Todas las células de su cuerpo disfrutaban con aquella visión. Por fin consiguió hablar.


–Estás bellísima –dijo tomándola de la mano y llevándola hacia el interior. Allí, le hizo darse la vuelta lentamente–. ¿Cómo te sientes?


–Como Cenicienta –admitió Paula con una ligera sonrisa.


–Estoy empezando a lamentar la cita que tengo para cenar en Jacques’ esta noche.


–¿Por qué?


–Porque no sé si estoy listo para compartir esta versión tuya con nadie.


No pudo evitar la nota de posesión que se le reflejó en la voz. Él era Pigmalión y ella su Galatea. La quería sólo para él. Ansiaba explorar todas las facetas de aquella transformación y luego retirar cada capa de su nueva sofisticación antes de colocar a la verdadera Paula Chaves desnuda ante sus ojos y ante su ansioso cuerpo.


Paula bajó la cabeza tímidamente. Pedro tuvo que reconocer que, al menos externamente, ella era todo lo que necesitaba de una acompañante femenina, pero que bajo los lujosos adornos que su dinero había proporcionado, ella seguía siendo una chica sencilla. Una chica sencilla con un magnético atractivo que amenazaba con hacer pedazos su ingenio.


Se obligó a sonreír.


–No te preocupes. No voy a ser tan egoísta como para guardarte sólo para mí, al menos en esta ocasión.


–Me alegra oír eso. Tengo ganas de cenar.

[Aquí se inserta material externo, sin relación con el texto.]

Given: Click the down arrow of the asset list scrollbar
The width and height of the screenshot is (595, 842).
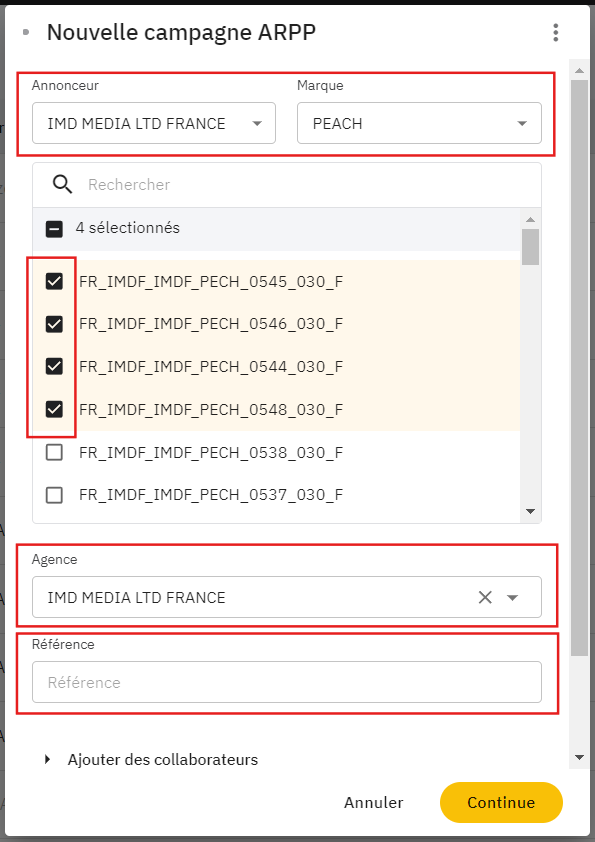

–¿Te gustaría tomar una copa de vino antes de que nos marchemos? Estoy seguro de que Henri nos guardará la mesa un poco más.

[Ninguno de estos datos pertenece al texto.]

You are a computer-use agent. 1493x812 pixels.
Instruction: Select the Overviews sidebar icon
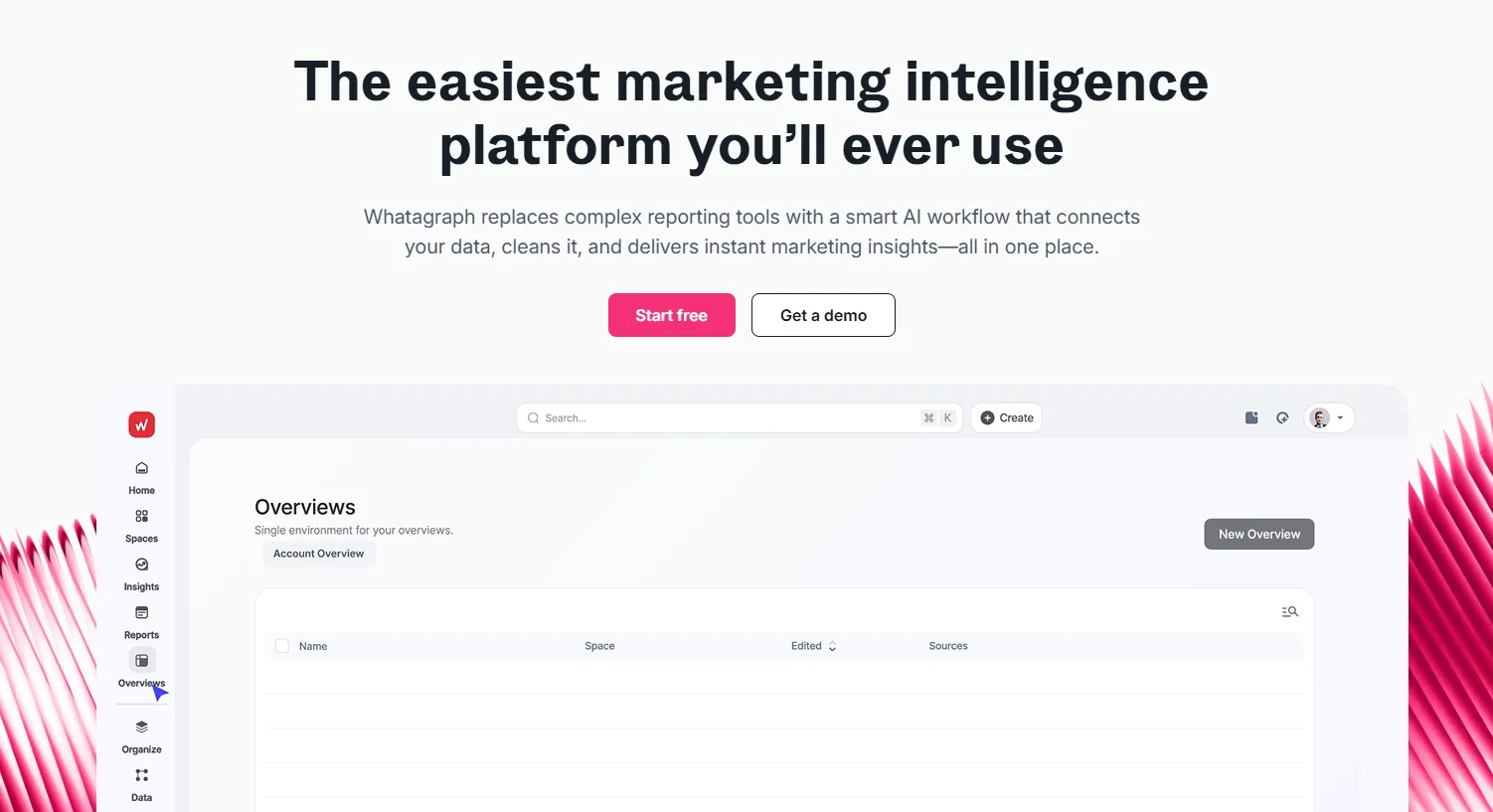pos(141,659)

Paula asintió con un ligero movimiento de cuello. Pedro sentía ganas de explorar cada centímetro de su delicada garganta…


–Sí, me gustaría.


–¿Te gusta el vino tinto? Tengo abierta una botella de un excelente Pinot Noir.


–No puedo decir que lo haya probado, pero estoy dispuesta a hacerlo.


Pedro tomó la botella y sirvió otra copa del vino.


–Toma. Huélelo primero y dime qué es lo que se te ocurre.


Paula tomó la copa que él le ofrecía y se la llevó a la nariz. Cerró los ojos y aspiró suavemente. Todos sus sentidos se centraron en lo que él le había ordenado que hiciera. Abrió los ojos rápidamente.


–Huelo ciruelas y bayas. ¿Es así? Me hace pensar en los largos días de verano.


–Así es. Tienes muy buen olfato. Ahora, saboréalo y dime lo que piensas.




MENTIRAS DE AMOR: CAPITULO 24

 


Pedro aspiró el aroma del Pinot Noir de Nueva Zelanda que había enviado desde su bodega en Nueva York a Vista del Mar y anticipó los complejos sabores que prometían bailar sobre sus papilas gustativas.


Le sorprendieron el parecido entre aquel vino y la mujer que estaba a punto de reunirse con él.


Aquel día, había visto destellos de la sirena que prometía ser, la sirena que esperaba tener calentando sus sábanas en muy poco tiempo, la sirena que apaciguaría a su padre y se asegurara que la tierra que llevaba dos siglos en su familia siguiera en las mismas manos. Deseaba aquella granja con una necesidad que le salía de muy dentro, una necesidad que había anidado en su corazón en las primeras vacaciones escolares que se pasó detrás de su abuelo mientras él trabajaba la tierra que amaba por encima de todas las cosas. Incluso tantos años después seguía sintiendo la fuerza de la mano retorcida y trabajada de su abuelo agarrando la suya mientras paseaban por los campos. El dinero jamás le había importado al anciano. Siempre había dicho que la tierra tenía una energía que le devolvía lo que él le daba multiplicado por cuatro.


Incluso en aquellas escasas visitas escolares, Pedro había comprendido a lo que se refería su abuelo. Era una magia que no quería perder. Nunca.


Ya no tenía que perderla. Paula se aseguraría de que su sueño se hiciera realidad. El coste de las compras de aquel día, que ya le había enviado Patricia Adams por correo electrónico, era una pequeña inversión para Pedro, una inversión que recuperaría con todo su valor.